--- START ---
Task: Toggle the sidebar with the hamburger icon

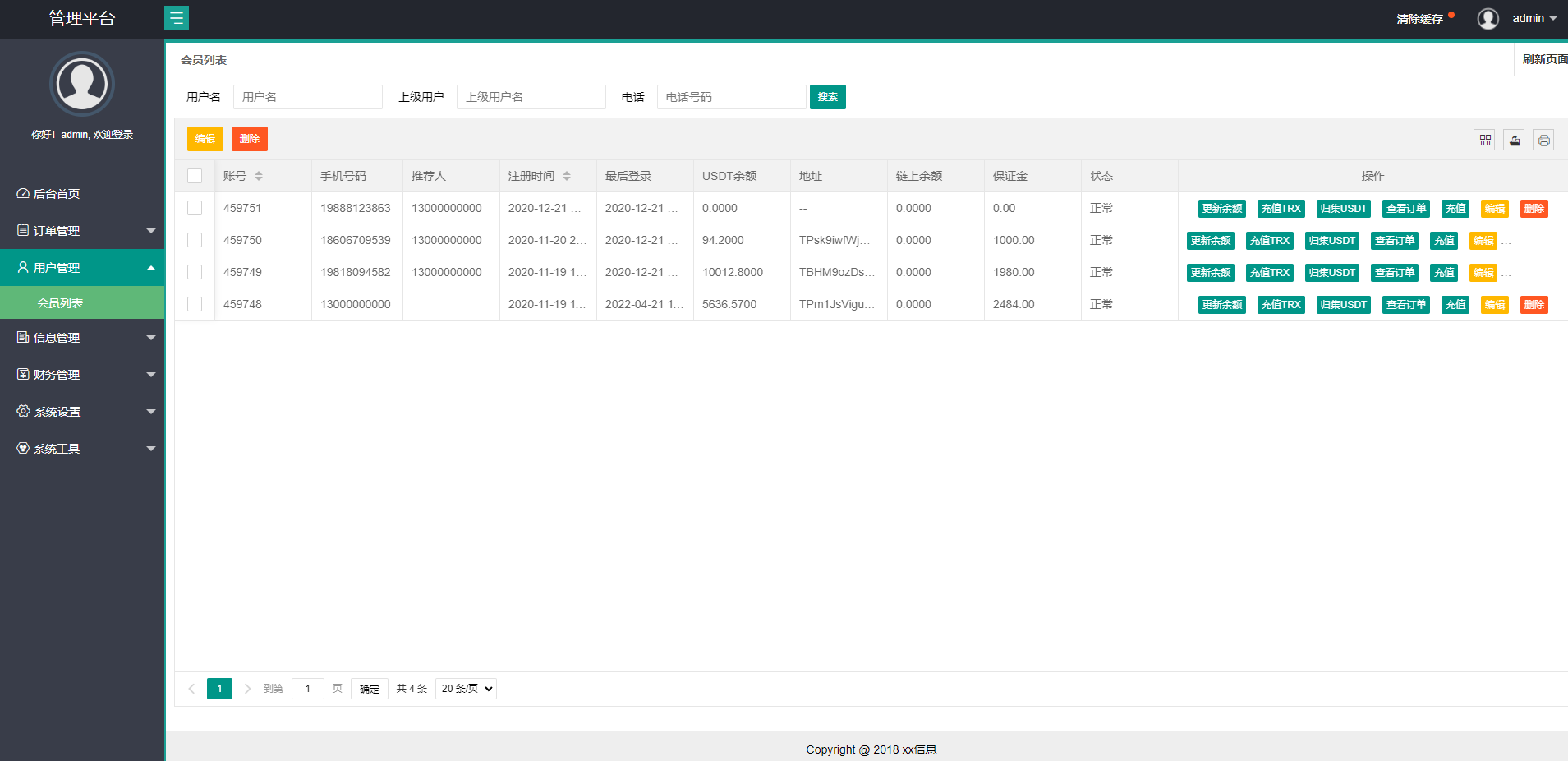Action: tap(177, 17)
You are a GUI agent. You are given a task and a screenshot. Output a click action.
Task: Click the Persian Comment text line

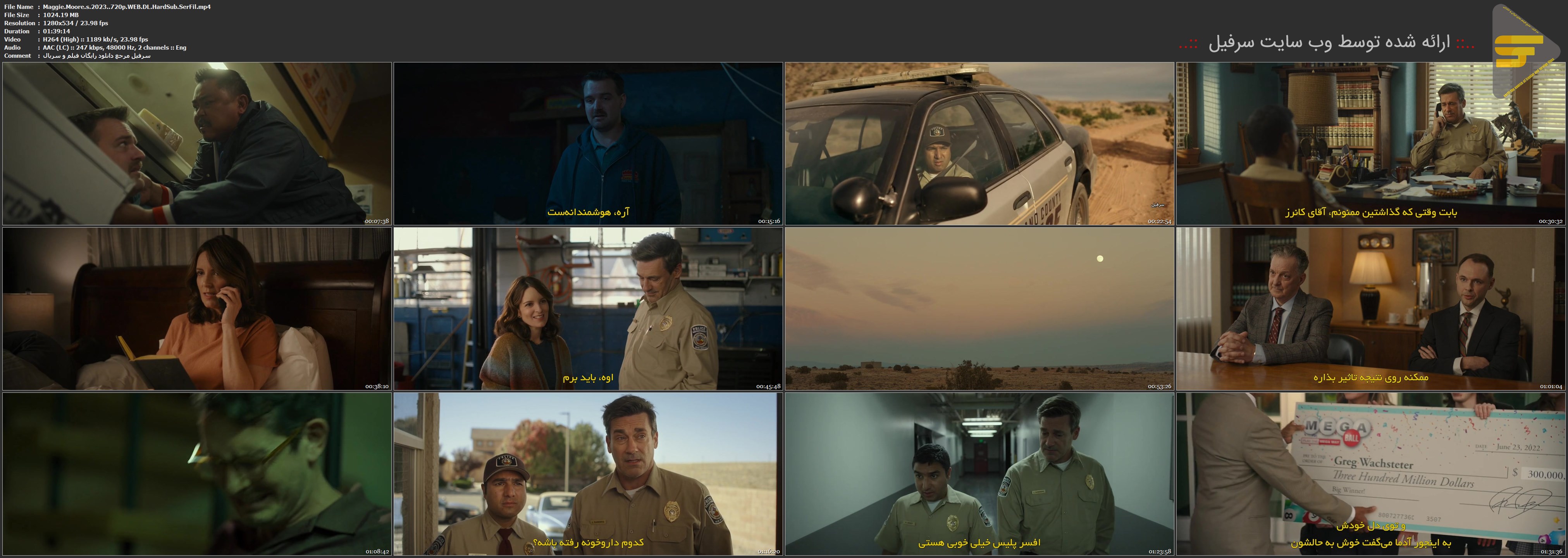coord(97,55)
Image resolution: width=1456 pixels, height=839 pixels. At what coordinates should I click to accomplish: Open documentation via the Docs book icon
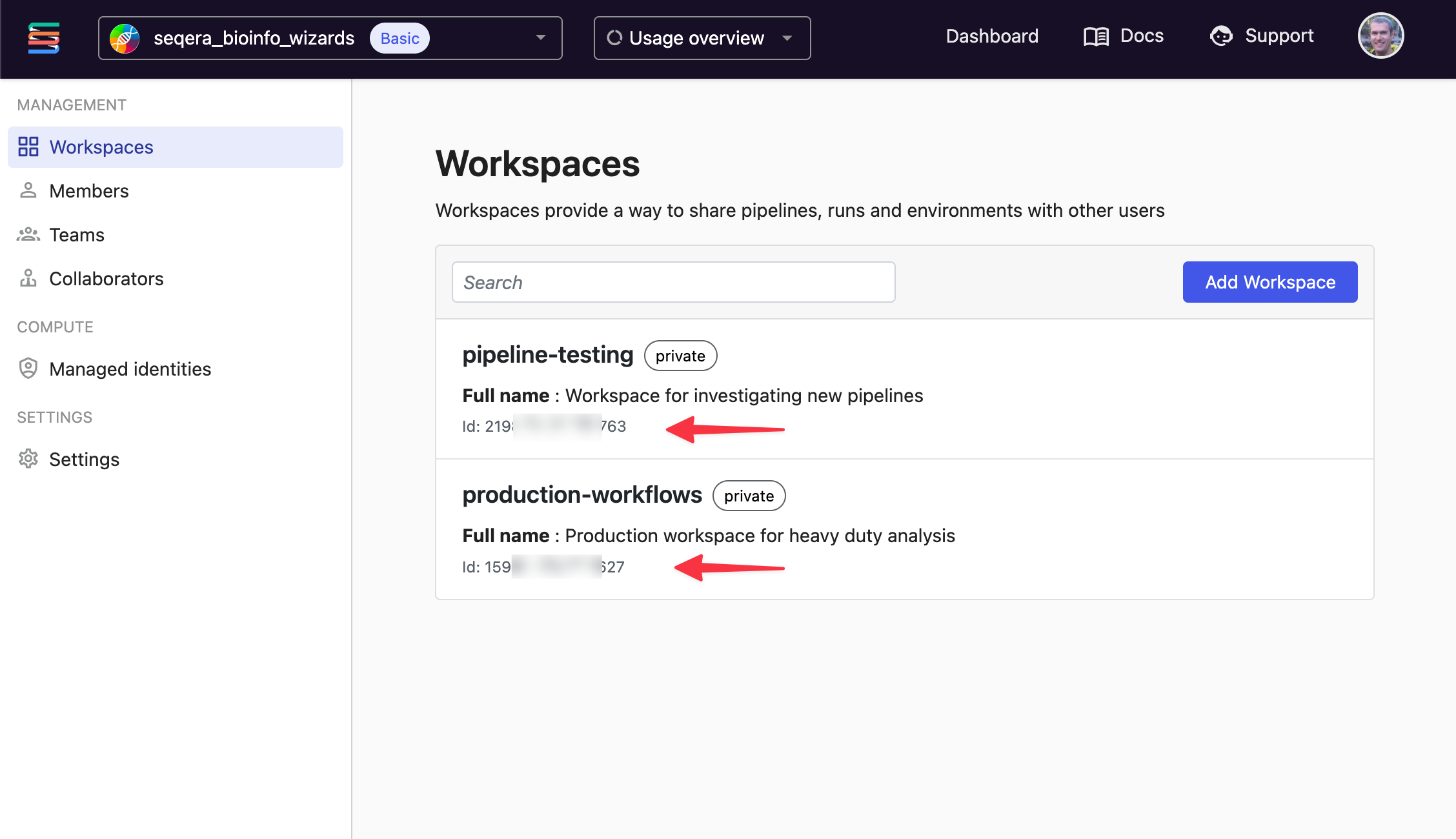click(x=1095, y=36)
--- END ---
Please give the data again in full, exactly as written, but without any images.

Task: Toggle the sidebar with the hamburger icon

Action: tap(177, 17)
You are a GUI agent. You are given a task and a screenshot. Output a click action.
Task: Click the Persian Comment text line

coord(97,55)
Image resolution: width=1456 pixels, height=839 pixels. At what coordinates should I click to accomplish: Open documentation via the Docs book icon
click(x=1095, y=36)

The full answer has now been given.